Utah Jazz preview: Defense the focus this season
Before becoming the general manager of the Utah Jazz was even a dream, Dennis Lindsey played college basketball at Baylor for the nephew of a guy known as the "Iron Duke of Defense."
Along the way to Salt Lake City, Lindsey's path crossed with Jeff Van Gundy, whom Lindsey calls "one of the greatest defensive coaches ever," and championship coaches Rudy Tomjanovich in Houston and Gregg Popovich in San Antonio.
So it should be of little surprise what Lindsey's first order of business is as he molds the Jazz.
"The programs that I came from, all the way up from high school and my playing days in college to when I coached, we always had a defensive emphasis," he said. "It's something that I believe in."
The Jazz reached the playoffs in 2012 and then narrowly missed the postseason last year, despite having a winning record. In each year, however, the Jazz ranked 21st in defensive efficiency.
Want to be a championship contender?
"The average of champions in the NBA is around fifth," Lindsey said.
As the Jazz try to build their team of the future, the team's general manager sees things all over the league he would like to mimic in Utah. There's Indiana's shot-blocking at the rim, some of the schemes Popovich uses with the Spurs, Chicago's intensity and fundamentals.
"Like most programs, you like to look at what other teams are doing and pick at it a little and steal some concepts," Lindsey said. "We're like everybody else.

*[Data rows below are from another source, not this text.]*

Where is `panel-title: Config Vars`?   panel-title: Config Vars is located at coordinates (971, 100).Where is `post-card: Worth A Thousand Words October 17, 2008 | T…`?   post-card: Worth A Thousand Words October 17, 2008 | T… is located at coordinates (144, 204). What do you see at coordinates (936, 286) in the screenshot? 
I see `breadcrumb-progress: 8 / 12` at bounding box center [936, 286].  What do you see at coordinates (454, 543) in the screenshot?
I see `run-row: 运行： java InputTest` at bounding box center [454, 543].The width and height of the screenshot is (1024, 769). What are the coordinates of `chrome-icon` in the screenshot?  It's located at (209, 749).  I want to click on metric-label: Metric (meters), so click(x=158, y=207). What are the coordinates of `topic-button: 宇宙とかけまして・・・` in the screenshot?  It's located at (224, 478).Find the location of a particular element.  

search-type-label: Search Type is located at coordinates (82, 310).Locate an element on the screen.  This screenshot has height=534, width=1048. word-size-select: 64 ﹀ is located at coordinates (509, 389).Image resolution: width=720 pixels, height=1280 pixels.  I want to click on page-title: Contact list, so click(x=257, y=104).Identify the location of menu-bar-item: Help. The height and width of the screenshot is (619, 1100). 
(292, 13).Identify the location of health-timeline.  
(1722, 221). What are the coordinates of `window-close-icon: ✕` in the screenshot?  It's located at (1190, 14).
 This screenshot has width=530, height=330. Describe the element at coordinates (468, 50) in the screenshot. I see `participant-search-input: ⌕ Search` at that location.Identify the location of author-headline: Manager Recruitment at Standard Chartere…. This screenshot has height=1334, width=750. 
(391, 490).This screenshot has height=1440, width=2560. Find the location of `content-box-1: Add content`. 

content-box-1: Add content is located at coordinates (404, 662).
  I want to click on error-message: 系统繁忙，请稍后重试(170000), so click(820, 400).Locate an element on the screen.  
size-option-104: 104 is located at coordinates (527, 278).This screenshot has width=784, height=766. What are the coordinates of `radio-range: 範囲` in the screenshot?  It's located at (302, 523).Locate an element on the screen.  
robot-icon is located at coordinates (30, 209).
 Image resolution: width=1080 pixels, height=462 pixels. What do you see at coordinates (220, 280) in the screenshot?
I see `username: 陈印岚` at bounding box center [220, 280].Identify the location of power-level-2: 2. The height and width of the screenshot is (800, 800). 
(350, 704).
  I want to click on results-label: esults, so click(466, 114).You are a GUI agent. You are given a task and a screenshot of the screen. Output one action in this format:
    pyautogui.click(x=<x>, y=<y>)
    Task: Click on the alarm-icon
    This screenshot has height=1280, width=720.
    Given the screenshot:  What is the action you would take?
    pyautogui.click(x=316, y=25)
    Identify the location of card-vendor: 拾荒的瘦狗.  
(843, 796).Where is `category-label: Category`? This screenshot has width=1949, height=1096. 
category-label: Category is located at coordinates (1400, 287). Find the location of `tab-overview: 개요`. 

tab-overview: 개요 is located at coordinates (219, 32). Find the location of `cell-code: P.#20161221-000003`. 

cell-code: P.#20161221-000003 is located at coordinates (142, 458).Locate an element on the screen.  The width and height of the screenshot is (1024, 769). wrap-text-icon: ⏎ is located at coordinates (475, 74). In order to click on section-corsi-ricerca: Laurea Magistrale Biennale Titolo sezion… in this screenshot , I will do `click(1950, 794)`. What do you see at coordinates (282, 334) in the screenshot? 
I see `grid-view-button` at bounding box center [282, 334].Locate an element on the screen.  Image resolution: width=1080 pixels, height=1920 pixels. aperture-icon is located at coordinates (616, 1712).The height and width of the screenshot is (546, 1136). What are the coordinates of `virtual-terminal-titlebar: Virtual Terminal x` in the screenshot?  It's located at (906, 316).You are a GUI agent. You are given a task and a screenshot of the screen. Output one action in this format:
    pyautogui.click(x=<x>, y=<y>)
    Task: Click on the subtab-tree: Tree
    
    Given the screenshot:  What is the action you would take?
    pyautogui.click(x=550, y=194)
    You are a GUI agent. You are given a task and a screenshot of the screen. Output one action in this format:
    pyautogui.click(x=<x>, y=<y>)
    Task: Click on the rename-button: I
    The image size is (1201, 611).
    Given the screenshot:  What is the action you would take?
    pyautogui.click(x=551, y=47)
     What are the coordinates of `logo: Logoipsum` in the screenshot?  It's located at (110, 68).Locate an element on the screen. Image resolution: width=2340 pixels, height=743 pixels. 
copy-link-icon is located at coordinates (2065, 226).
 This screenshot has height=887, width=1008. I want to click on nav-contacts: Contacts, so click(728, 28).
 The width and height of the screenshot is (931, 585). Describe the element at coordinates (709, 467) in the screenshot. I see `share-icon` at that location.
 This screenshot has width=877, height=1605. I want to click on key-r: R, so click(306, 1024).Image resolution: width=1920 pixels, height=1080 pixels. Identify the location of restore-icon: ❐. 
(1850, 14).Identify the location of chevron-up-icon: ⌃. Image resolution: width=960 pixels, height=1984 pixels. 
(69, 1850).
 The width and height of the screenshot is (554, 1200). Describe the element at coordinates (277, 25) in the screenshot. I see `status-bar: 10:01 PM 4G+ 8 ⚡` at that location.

Nobody's really reinventing the wheel."
The Jazz believe they have the defensive anchor for their young team. Earlier this month, 22-year-old Derrick Favors signed a multi-year extension worth a reported $49 million over four years.
"Very rarely will you get a 6-10, 260-pound young player saying, 'Hey, I'm a defender. I'm a rebounder. Build the defense around me. That's what I want,' " Lindsey said. "So if he can be our Bill Russell, we'll be very, very pleased."
Favors' size and athleticism should immediately help the Jazz's defense, which suffered greatly at times last year with Al Jefferson and Paul Millsap on the floor together.
"At times we struggled, especially [with] pick-and-roll defense because of rotations, because of on-the-ball speed," Jazz coach Ty Corbin said, "and we paid for it."
At practice, Corbin preaches defense to his young team, the importance of intensity, focus and fundamentals. He drills his players on how to handle the pick and roll, how to improve rotations and defend on the weak side of the floor. He emphasizes positioning, awareness and communication.
"For the most part, it's just trying to get us all to be on the same page at the same time," forward Gordon Hayward said. "You've got to have all five guys doing their job and doing the right thing each play. If one person messes up, they can get a wide-open layup, a wide-open shot."
The Jazz want to get stops so they can get out and run, and score in transition.
The team's offensive inexperience is another reason the Jazz are stressing defense early this year.
"We don't have the offensive talent and experience we had last year," Lindsey said. "So if we're going to be challenged offensively for a while and find ourselves, we have to get better defensively."